The total lipid content in the P. spinosa pollen ranged between 2.7 and 3.6% (Table 3) and was similar to that determined by Spulber et al. (2018) in monofloral pollen of Prunus L. sp. (3.26%) collected in diverse regions of Romania. The lipids in the P. spinosa pollen were dominated by saturated fatty acids (SFAs). Our values are different from the proportion of fatty acids detected in Portuguese bee pollen in which Prunus pollen grains were detected (Feás et al., 2012). In their study, the levels of SFAs, MUFAs, and PUFAs were in the range of 13.8–30.5%, 4.6–20.6%, and 50–70%, respectively. Such disparity between crude P. spinosa pollen and bee pollen with participation of Prunus pollen may be derivative to many factors, i.e., the chemical composition of the pollen of other species present in pollen loads, the weather conditions, and the geographical region (Radev, 2018).
Table 3
The presence of omega-3, omega-6, and omega-9 fatty acids was found in the analyzed pollen. Omega-3 fatty acids (e.g., α-linolenic acid, arachidonic acid) can prevent inflammation by reducing the inflammation mediators and are necessary in the honey bee diet (e.g., Yu et al., 2022).

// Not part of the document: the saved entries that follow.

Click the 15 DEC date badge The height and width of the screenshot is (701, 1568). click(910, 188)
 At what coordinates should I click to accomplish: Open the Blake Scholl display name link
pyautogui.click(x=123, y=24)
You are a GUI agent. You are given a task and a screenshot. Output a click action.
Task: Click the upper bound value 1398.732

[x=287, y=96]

In total, 3.333 g/100 g of fatty acids were detected in the P. spinosa pollen. Among the fatty acids, the highest amounts of oleic and elaidic (1.889 g/100 g), palmitic (1.444 g/100 g), stearic (0.684 g/100 g), and myristic (0.483 g/100 g) acids were recorded. Oleic acid is important during oxidative stress, acting as an antioxidant (Hu et al., 2022). Pollen with high levels of oleic and palmitic acids is regarded to play a significant role in honey bee nutrition (Manning, 2001).

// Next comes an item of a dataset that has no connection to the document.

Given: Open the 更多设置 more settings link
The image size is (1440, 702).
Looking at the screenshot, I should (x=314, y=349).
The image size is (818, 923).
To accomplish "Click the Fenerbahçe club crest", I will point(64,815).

The predominant mineral was potassium, followed by calcium and magnesium. Spulber et al. (2018) reported that samples with a high proportion of Prunus pollen originating from Romania exhibited a higher amount of magnesium (666.7 ± 1.05) than potassium (4073 ± 3.21). In our analyses, a high amount of Fe was documented, followed by Zn, Mn, and Cu. Iron-rich Prunus sp. pollen was also reported by Spulber et al. (2018), however, the Fe content in their analyses was almost 3-times higher (150.9 ± 1.11 mg/kg). As shown by Filipiak et al. (2017), the proportion of elements in the insect pollinator nutrition is of great importance for stoichiometrically balanced diets.
We observed honey bees willingly collecting pollen from P. spinosa flowers. In both study years, the honey bees predominated and accounted for 68–72% of all insect visitors (Figure 1). Our observations of the high attractiveness of P. spinosa pollen were confirmed in analyses of botanical pollen loads. Pollen loads may contain 89.1–98.2% of Prunus pollen. Prunus pollen constitutes an important ingredient of bee pollen (Bobis et al., 2010; Ceksteryte et al., 2013). It was also found as the primary pollen source for honey bees and wild bumblebees in Michigan (Graham et al., 2023), which indicates its dietary importance irrespective of the geographical region of the temperate zone.
In conclusion, P. spinosa should be recommended for planting in the agricultural landscape in order to support the early spring diet for pollinators.